Musings and wanderings in the Daemon Wastes...

Tag: writing (Page 2 of 2)

NaNoWriMo 2014 – Day 2

There is no doubt that I was in a place in my life at that point where my close friends had been encouraging me to reach out to Fran’s family and re-forge the connections that had been there during her life, so that I had a place for both my grief and my happier memories about her, but I had been hiding up here in Norfolk, nodding when people said such things and steadfastly not doing anything about it once they had gone home or hung up the phone.
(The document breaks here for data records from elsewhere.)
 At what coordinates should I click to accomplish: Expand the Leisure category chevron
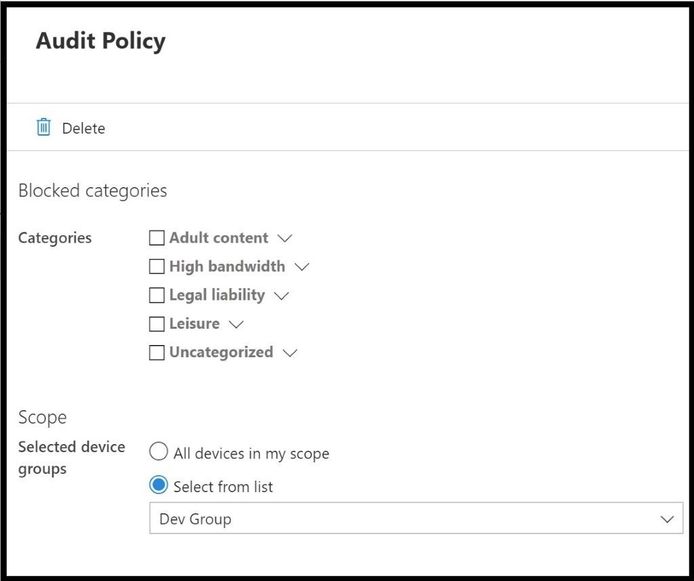[x=236, y=325]
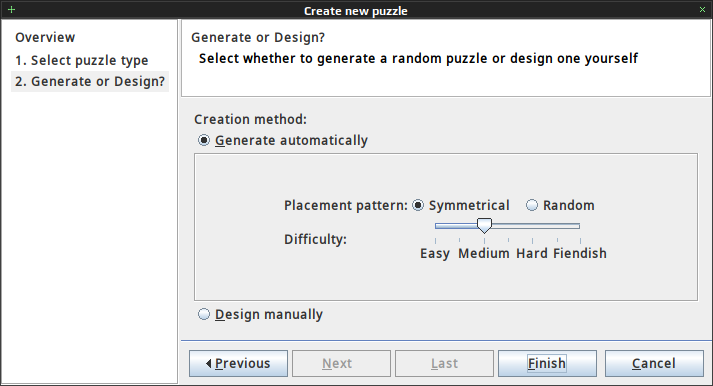Click the Create new puzzle title bar
The width and height of the screenshot is (713, 386).
(356, 10)
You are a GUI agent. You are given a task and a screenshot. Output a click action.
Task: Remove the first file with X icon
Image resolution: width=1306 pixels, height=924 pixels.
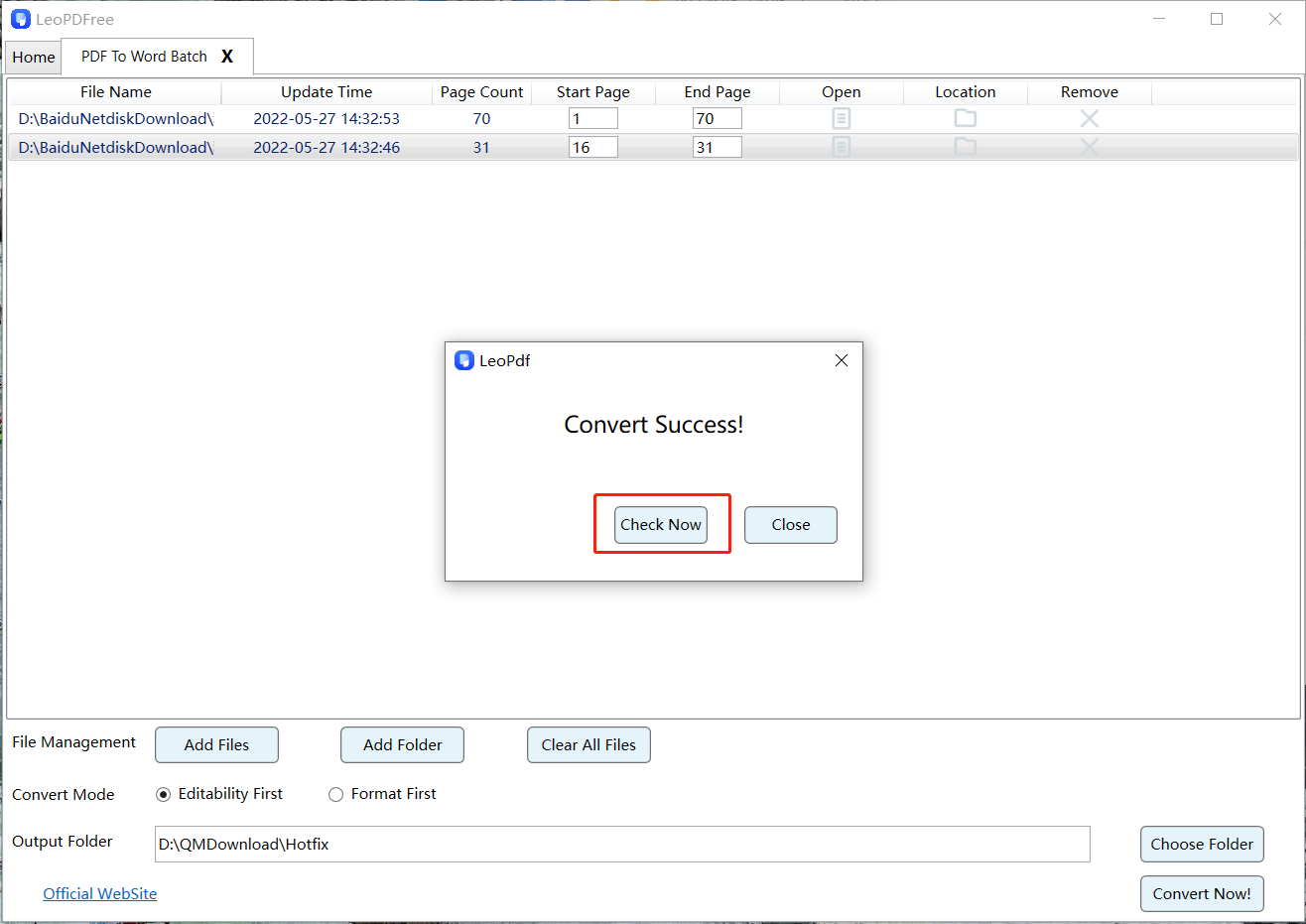point(1089,119)
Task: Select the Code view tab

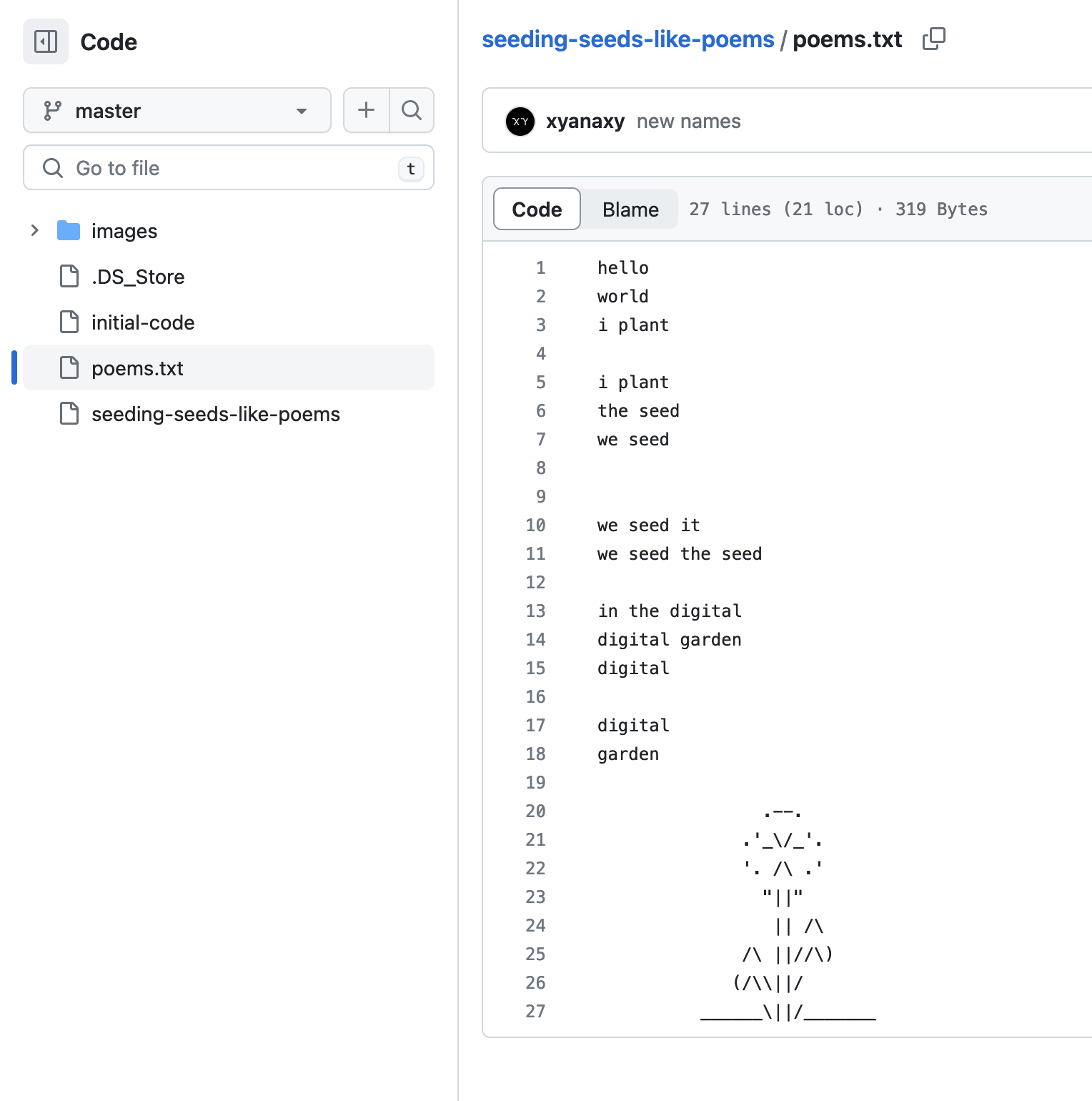Action: [537, 209]
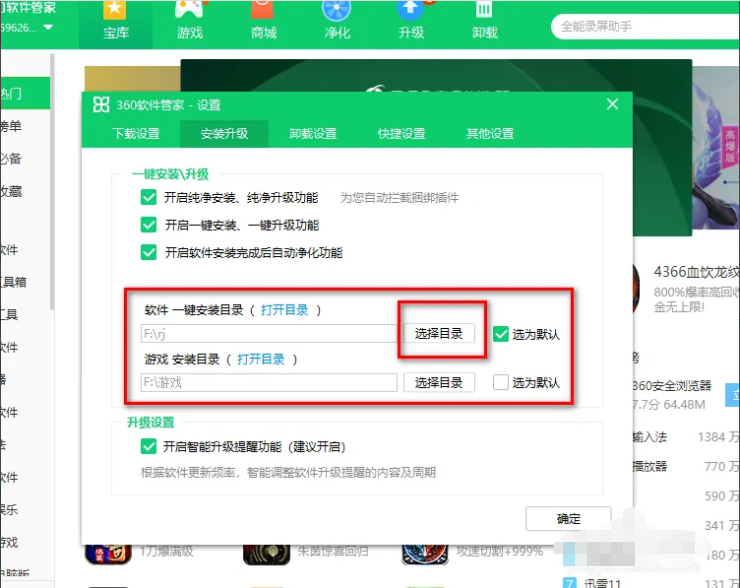Expand the account dropdown arrow at top left

(x=48, y=27)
As Andrea spoke I could feel myself wanting to know her, not in any kind of yearning way, and certainly not as a surrogate for my dead wife, but simply as a way of making the connection I still felt to her somehow more real and present, rather than allowing it to continue to languish in the dark, ignored and denied.
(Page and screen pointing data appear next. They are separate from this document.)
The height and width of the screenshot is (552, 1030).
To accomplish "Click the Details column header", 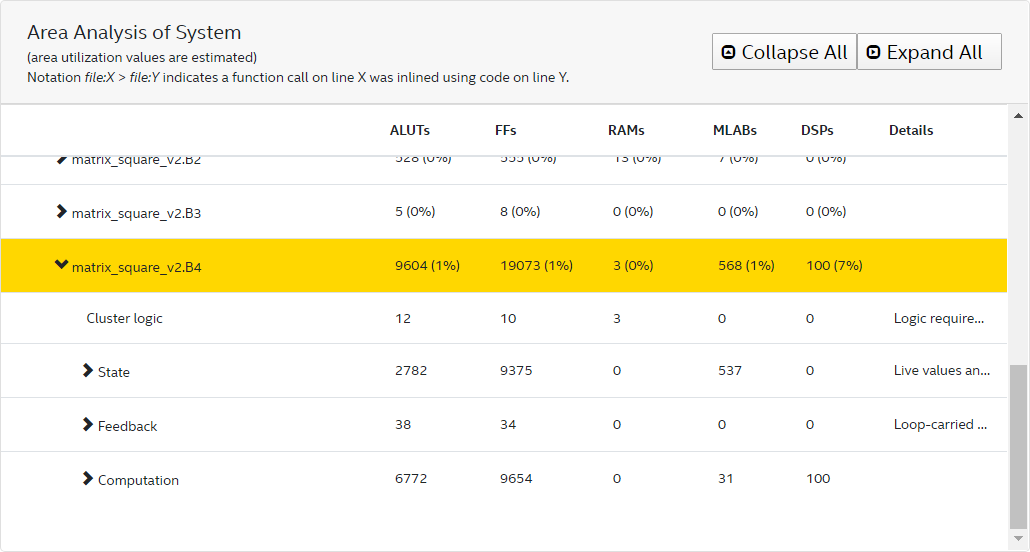I will 911,130.
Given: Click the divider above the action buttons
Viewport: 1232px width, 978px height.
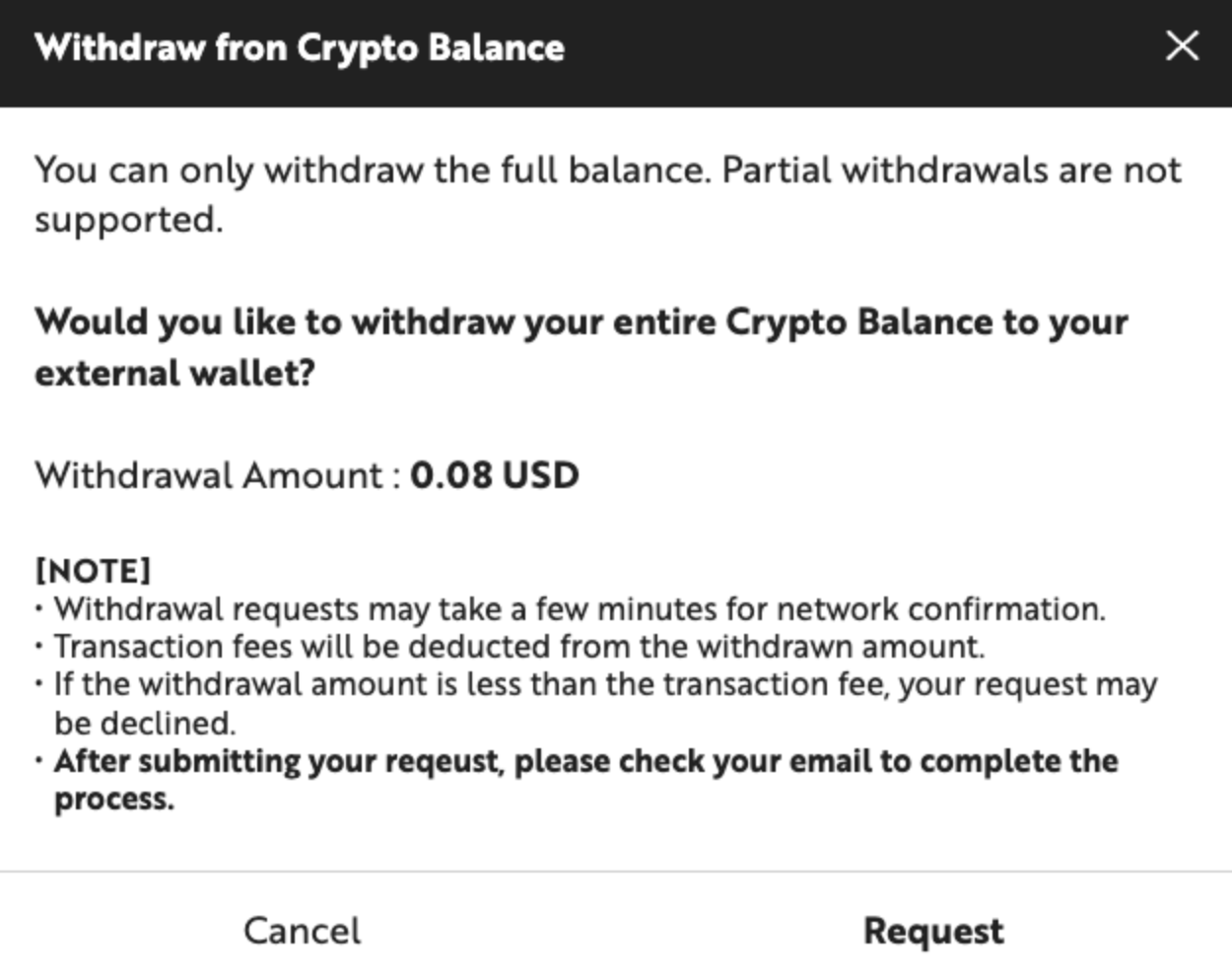Looking at the screenshot, I should (x=616, y=872).
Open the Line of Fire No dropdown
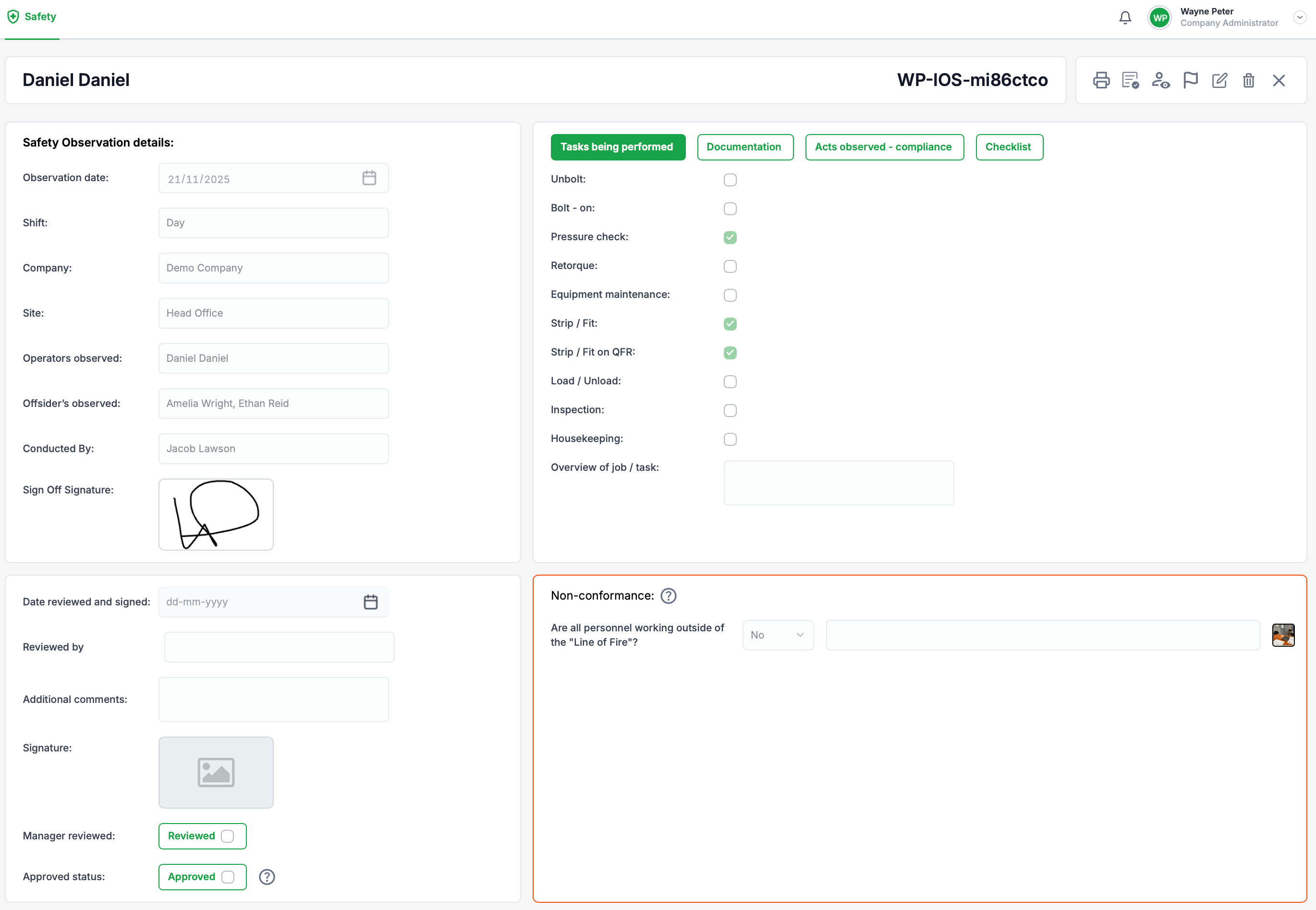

“I’m glad you came; sorry Jareth gave you a hard time.”
She laughed, and suddenly I was looking at a younger version of my dead wife, and despite my expectation that if Andrea reminded me of her I would be plunged into an ice-cold lake of pain, the pain did not come. Instead I felt an immediate wave of affection for her;
“Do you have somewhere to stay? I mean I don’t want to be inappropriate or anything, but I have a spare room and I don’t imagine that we are going to feel as though spending one afternoon in a coffee shop is enough time.”
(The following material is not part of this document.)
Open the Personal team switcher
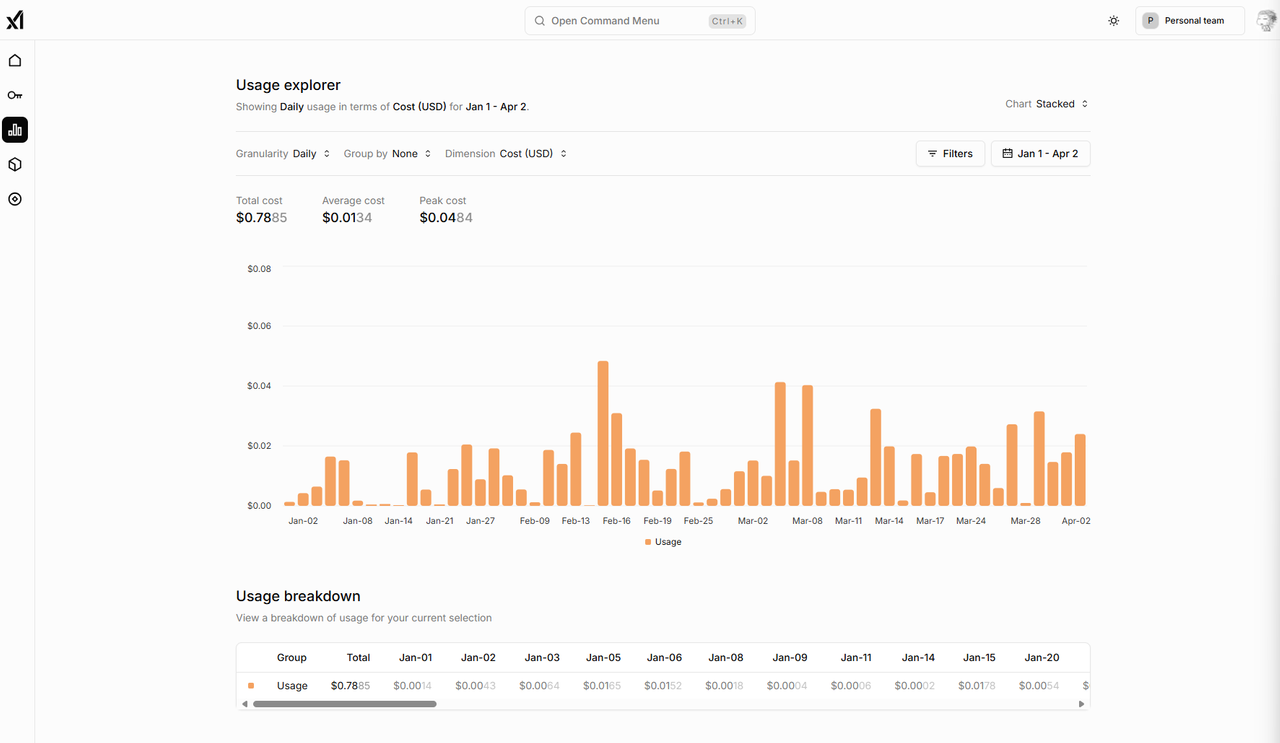Image resolution: width=1280 pixels, height=743 pixels. [1190, 21]
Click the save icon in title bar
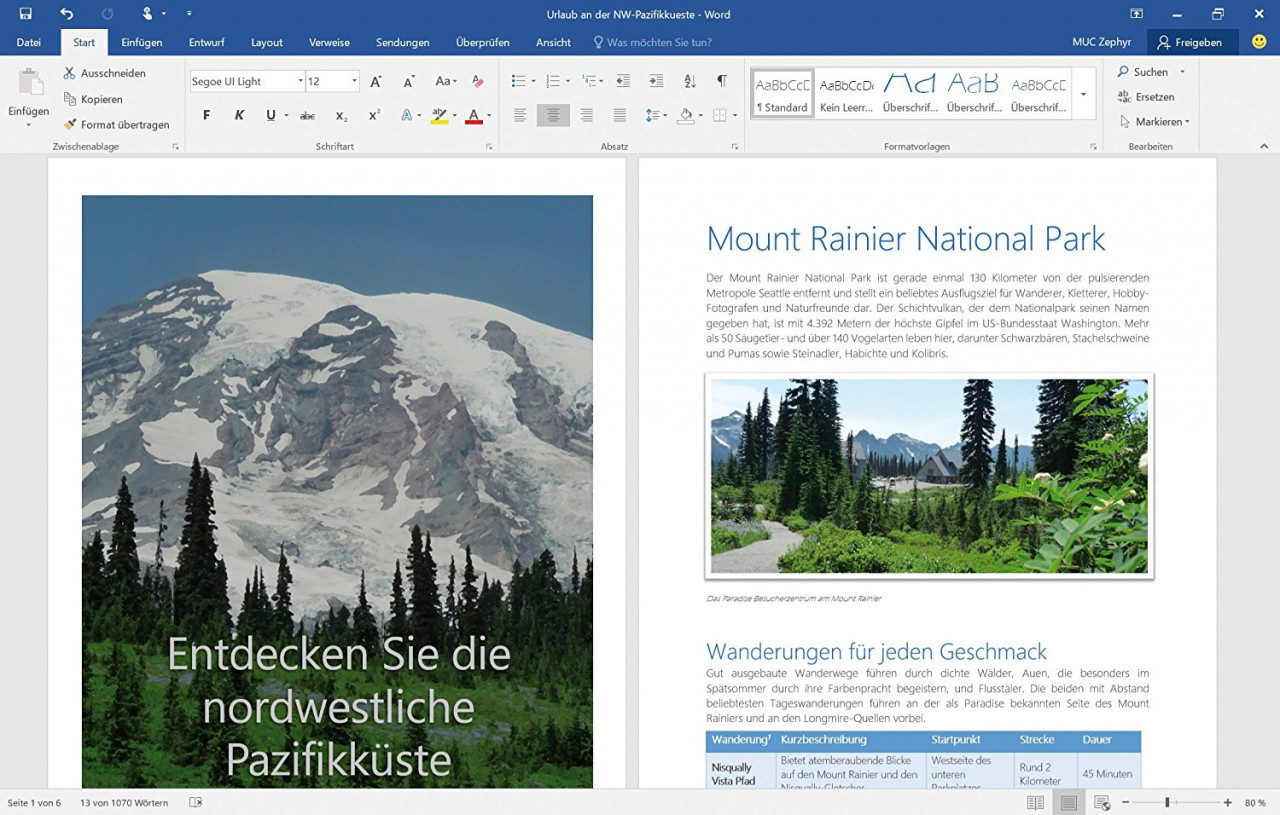The width and height of the screenshot is (1280, 815). pyautogui.click(x=26, y=14)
She smiled and nodded before answering;
“I have a room at the hotel on the promenade, what’s it called? The Cliftonville, that’s it, but I could only afford one night. I suppose I didn’t really think that far ahead, I just took a guess based on your Twitter feed that you were here and then made for this place.”
“Well, if nothing else you are turning out to be a pretty good detective, I’ll give you that! The Cliftonville is lovely, but I’m not surprised you could only afford one night, it’s the priciest place in town. Will you let me settle your bill and we’ll move you into my spare room for a few days?”
“That would be great, but I don’t want to get in the way of your writing or anything and I can pay my own bill, I mean I didn’t come to find you for that, yeah?”
I took a breath, and studied her face, keen to divine whether or not I had offended her, but it seemed to me that she was simply making it clear that she was not gold digging and that pleased me no end.
“We can argue about the money later, if you like you can take me out to dinner or something, but you came to find me, to connect with some kind of family and now you’re here I think that you deserve the same level of hospitality as I would offer anyone in my family, heck even most of the people I call friends. If not, then what’s the point of being a slightly successful author?”
She laughed boisterously at the last part of that, which did my ego no end of good and then relaxed completely into her sofa, no longer worried that she was going to have to pitch me any more. She picked up her Latté and wrapped both her hands around it to warm them, taking sips and allowing herself to look around the place and take it all in. After a few moments she spoke again;
“So is it true, do you write here all the time now?”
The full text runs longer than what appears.